3) Simultaneous to these losses I was also experiencing some impairment in my physical health. I was thus experiencing some functional loss. Thankfully I have been able to restore my health due to my rigorous commitment to physical and psychotherapy. Overall my own health is now better than it has ever been. And yet the issue of functional loss is one to remain mindful of. Now that I have restored my health such that I can enjoy a quality of life I never previously could my intention is to maintain and continue to further improve my physical fitness.
4) Role losses can go hand in hand with material losses. Every time I relocated I had to create a social network once again. This takes time and energy. As I plot out my future I am mindful of the need to be strategic in my decision making such that I can minimize the risk of any excessive hardship that could prove traumatic to my well being.
5) I believe there is a profound transformation occurring not just in the United States but also throughout the world. We are seeing the limits of old ways of thinking in regards to creating and operating our economies and managing our natural resources. Endless capitalism is simply not going to work. The Earth has finite boundaries and we as a species have now developed into a force that can now literally reshape the world.

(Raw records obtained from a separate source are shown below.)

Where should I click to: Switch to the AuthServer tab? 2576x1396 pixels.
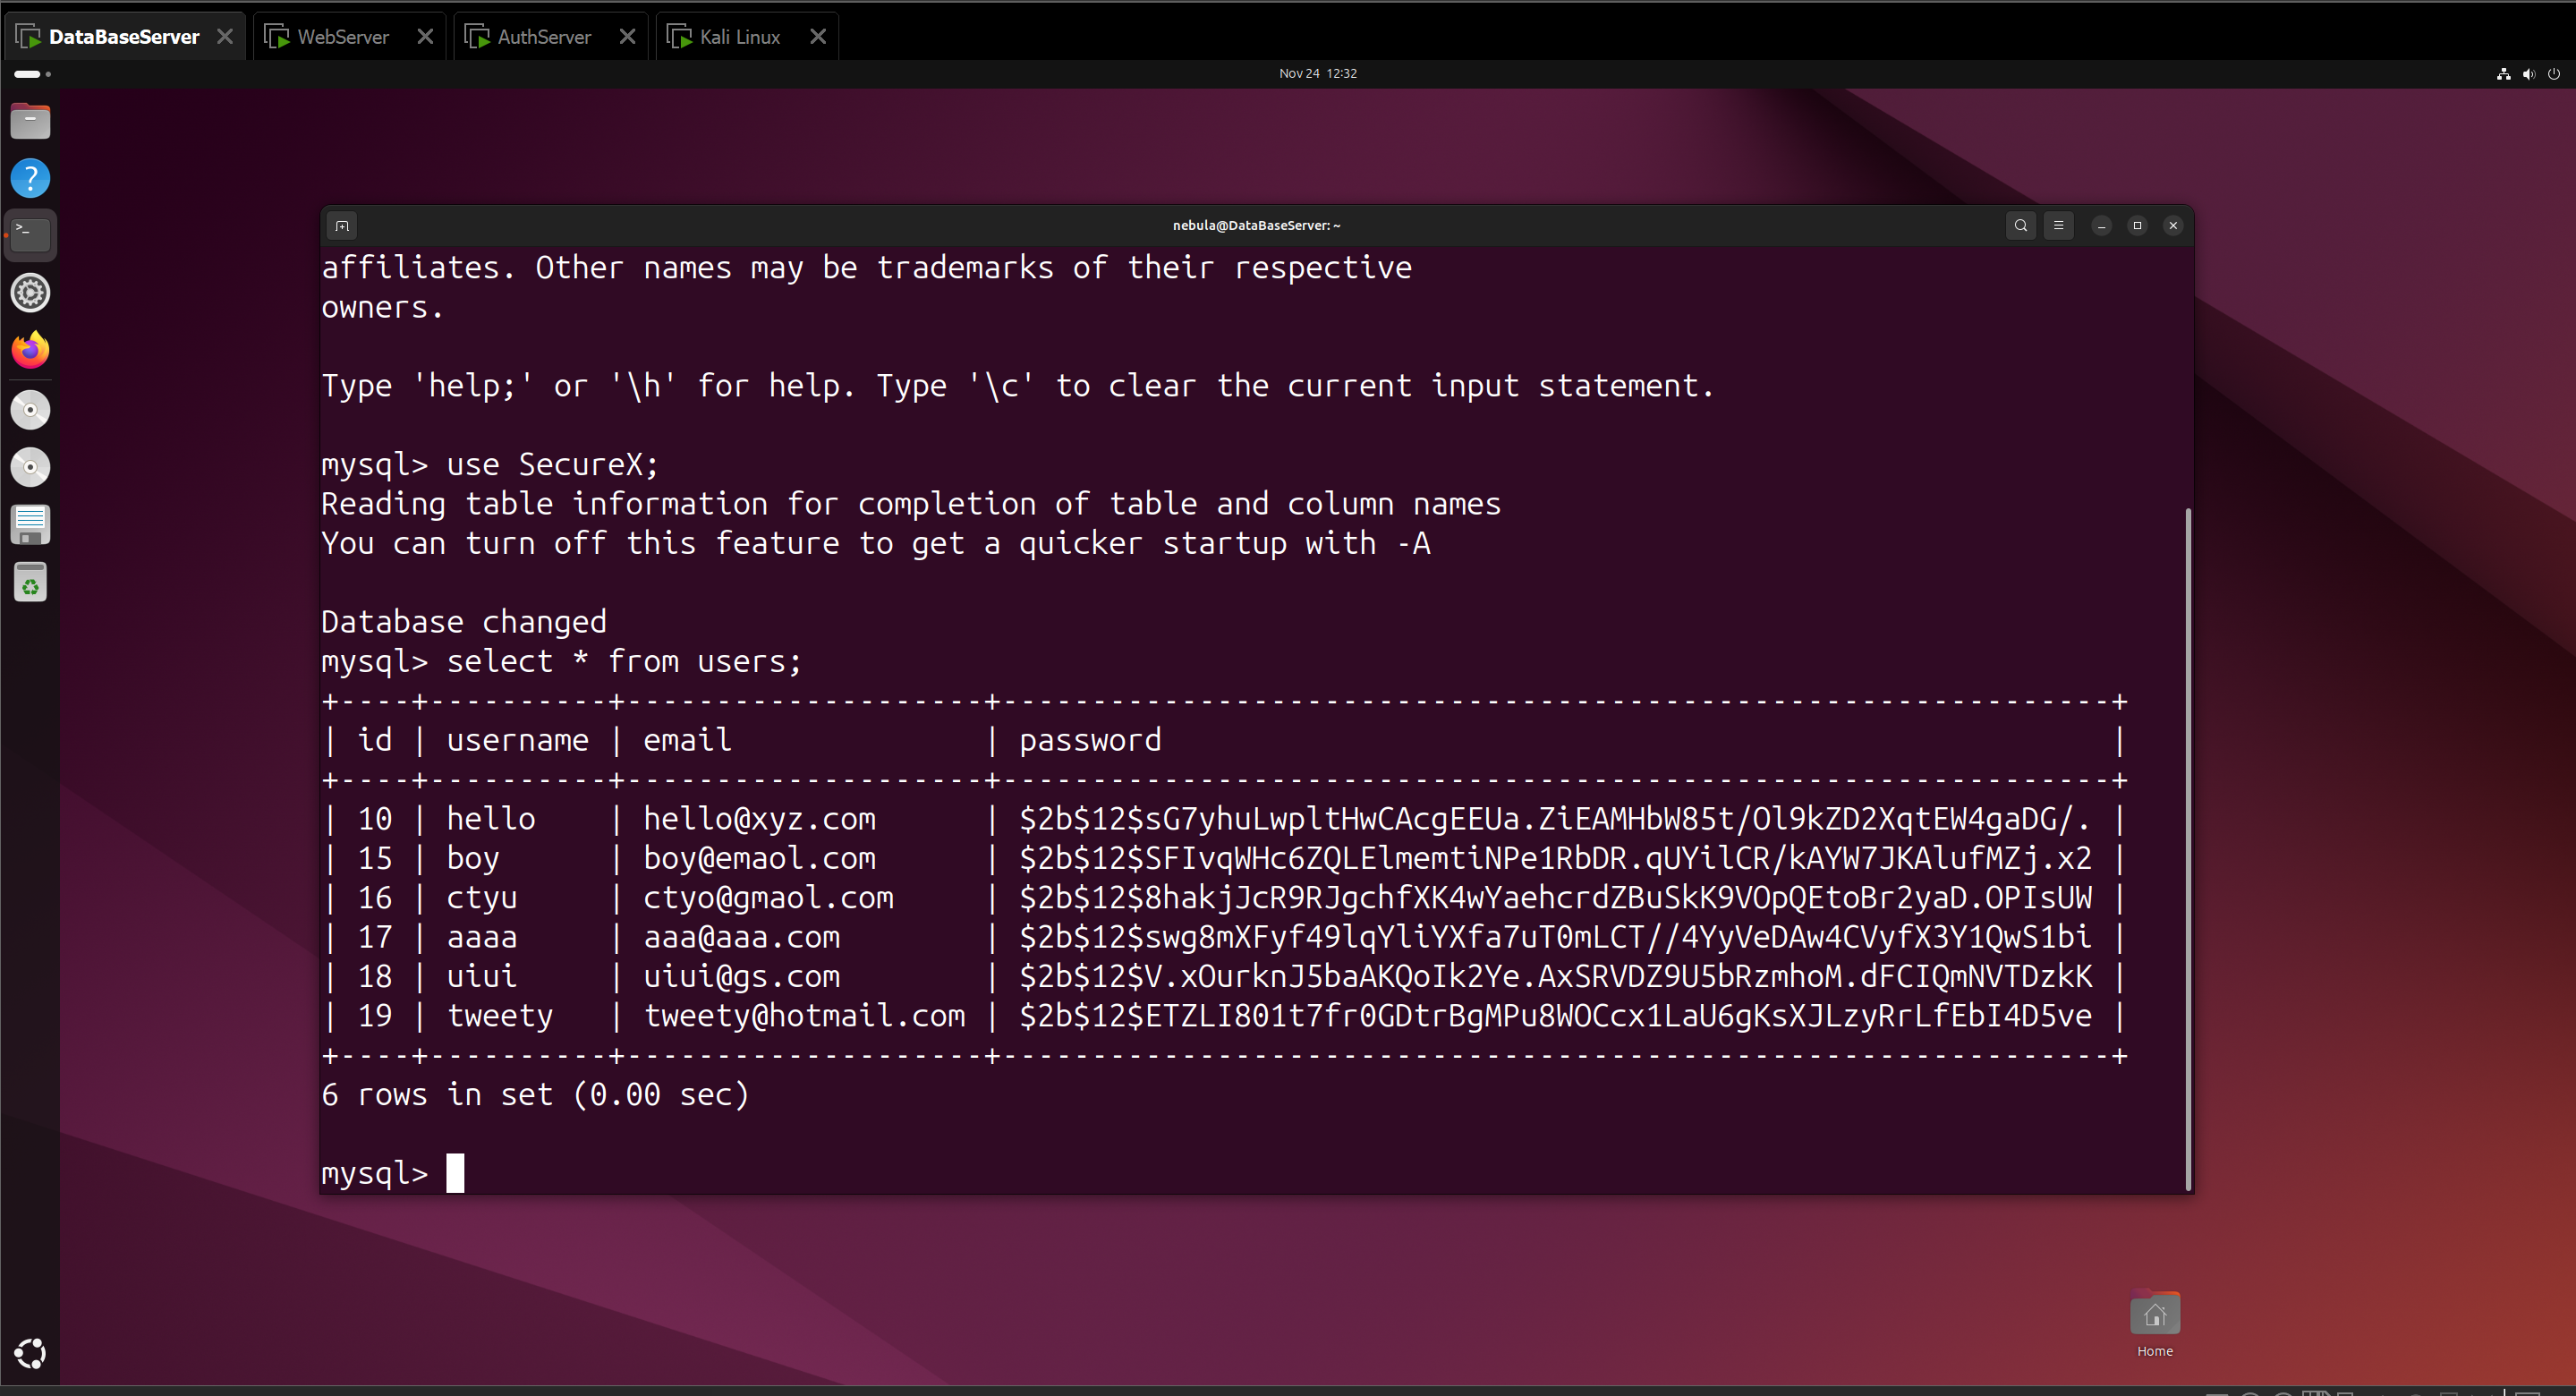tap(543, 37)
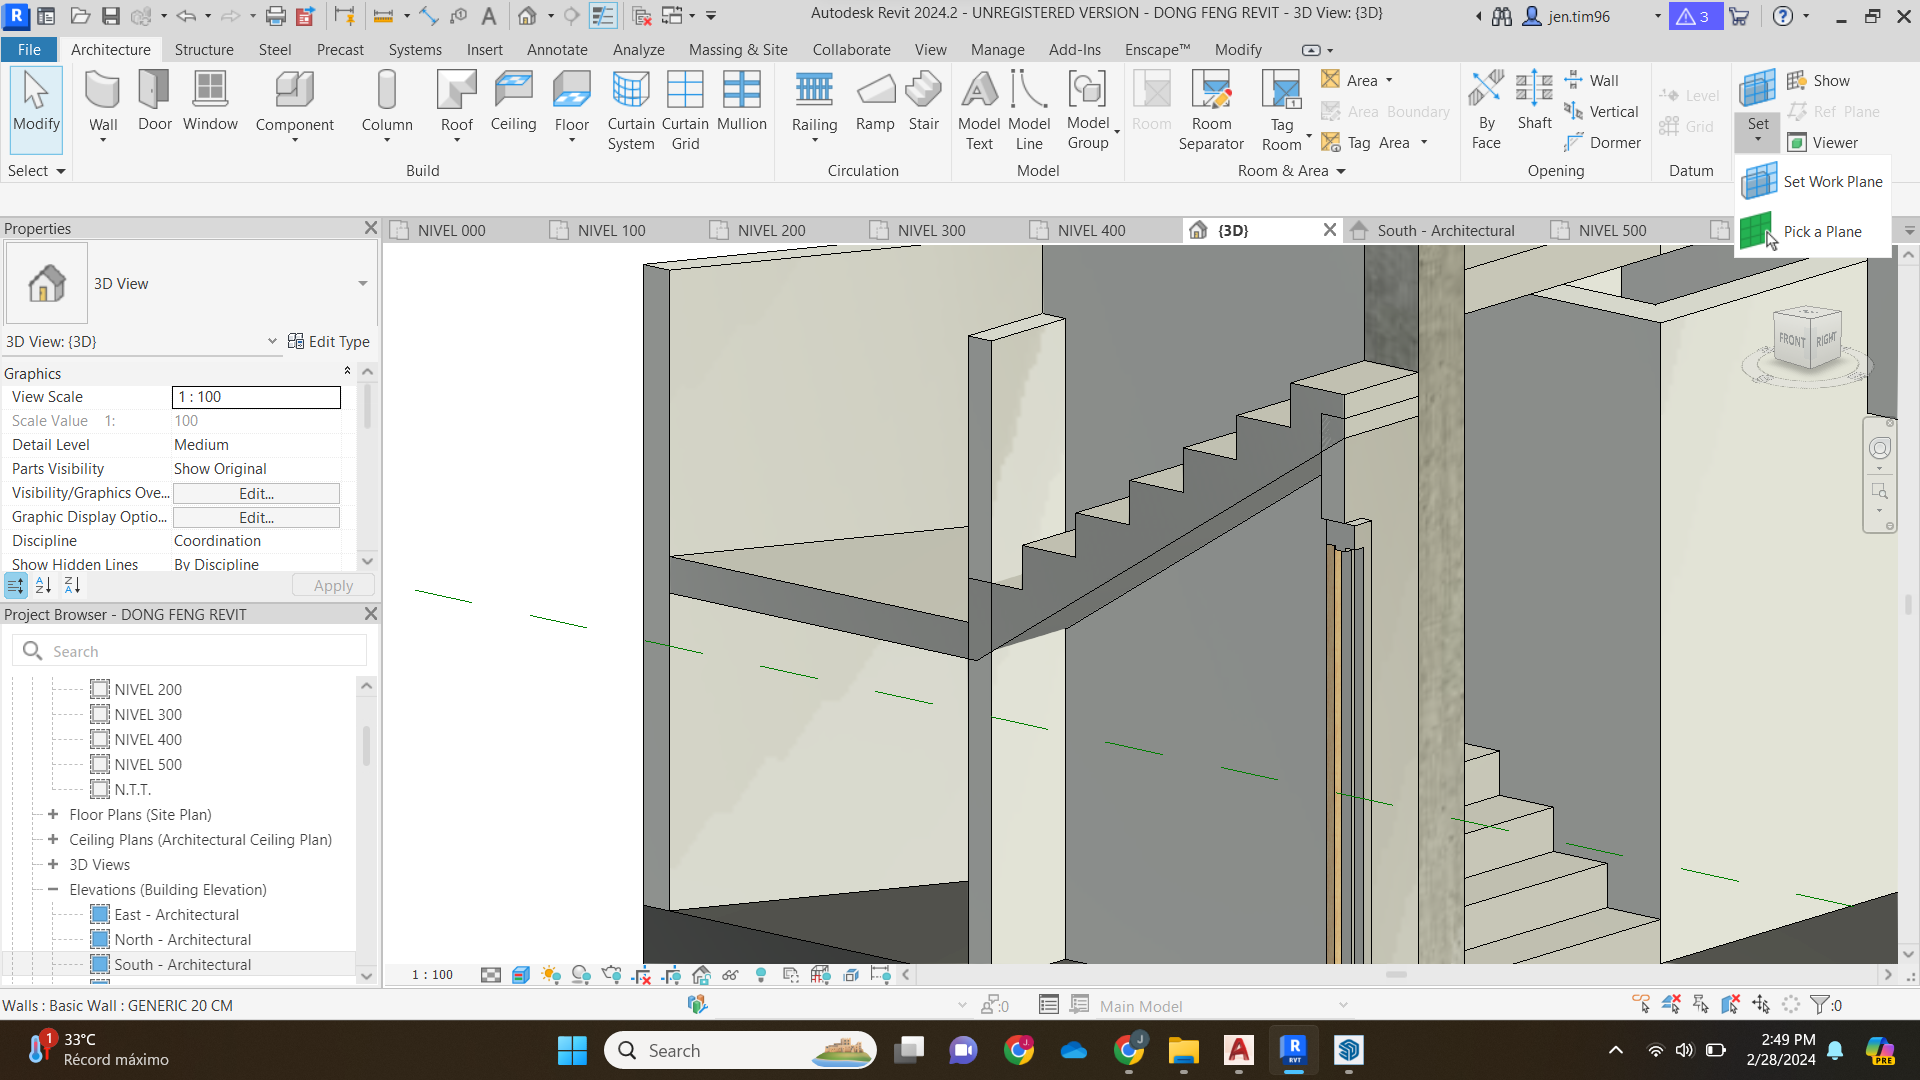Choose Pick a Plane from Work Plane menu
The width and height of the screenshot is (1920, 1080).
click(x=1824, y=231)
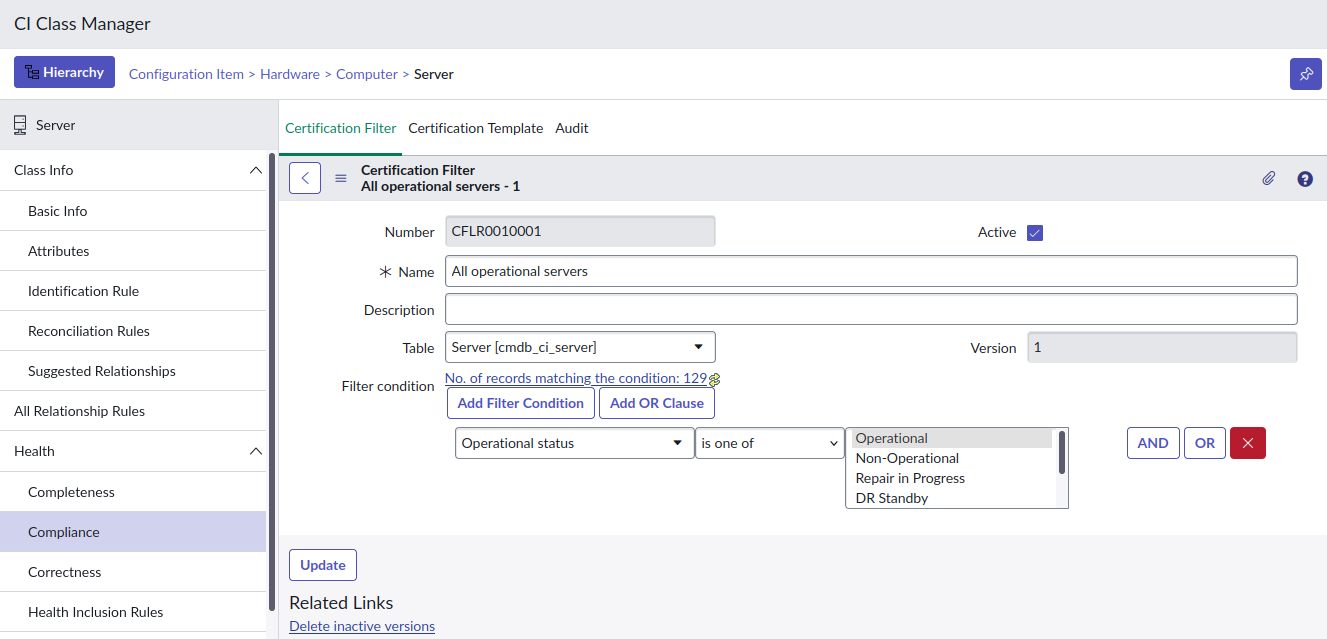Collapse the Health section
Screen dimensions: 1327x639
255,451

Moving away from a macro-level perspective towards a more local one I sense that the economy here in the United States will also never be the same again. Globalization, technological development, the offshoring of jobs and other factors are reshaping our economy and many others. There are many losers in the outcomes...and I believe the American people are, on a whole, among these loser classes. A systemic unwillingness to collaborate and compromise within our governance structure (at the federal, state and local levels) is allowing our infrastructure and human capital to suffer. This is not a way to run a nation!
6) The losses I have already enunciated have impacted my own personal development and sense of self in the world. With the world around me changing so quickly and in so many ways I realize I simply cannot be the person I once was. Some of the changes I have gone through are simply to be expected as I have grown more mature (you can read older here as a synonym). My unexpected diagnosis of PTSD last summer led me to abandon my former career trajectory. I instead found myself needing time to contemplate the resources available to me, my desires and my greatest hopes. I see that I will soon be emerging from this period of review, renewal and gestation. A new Me is emergent now...and the new Me will be one more suited to the world around me as well as the needs and priorities I have.
Despite being quite short in length the pamphlet I have referenced provided me ample fodder to begin plumbing my grief more deeply. To recognize and work through my grief I first had to take the time to name the losses that I am dealing with. In writing about them today I am taking yet another step on my road to full recovery and wellness.
I am at the downtown YMCA now. I will be sitting in the sauna for a period of time as one means of hopefully ridding myself of a low grade headache that has been tickling my awareness since this morning. I woke up yet again with some neck pain. I hope that a nice afternoon stay at the gym will help me work out some of my pain.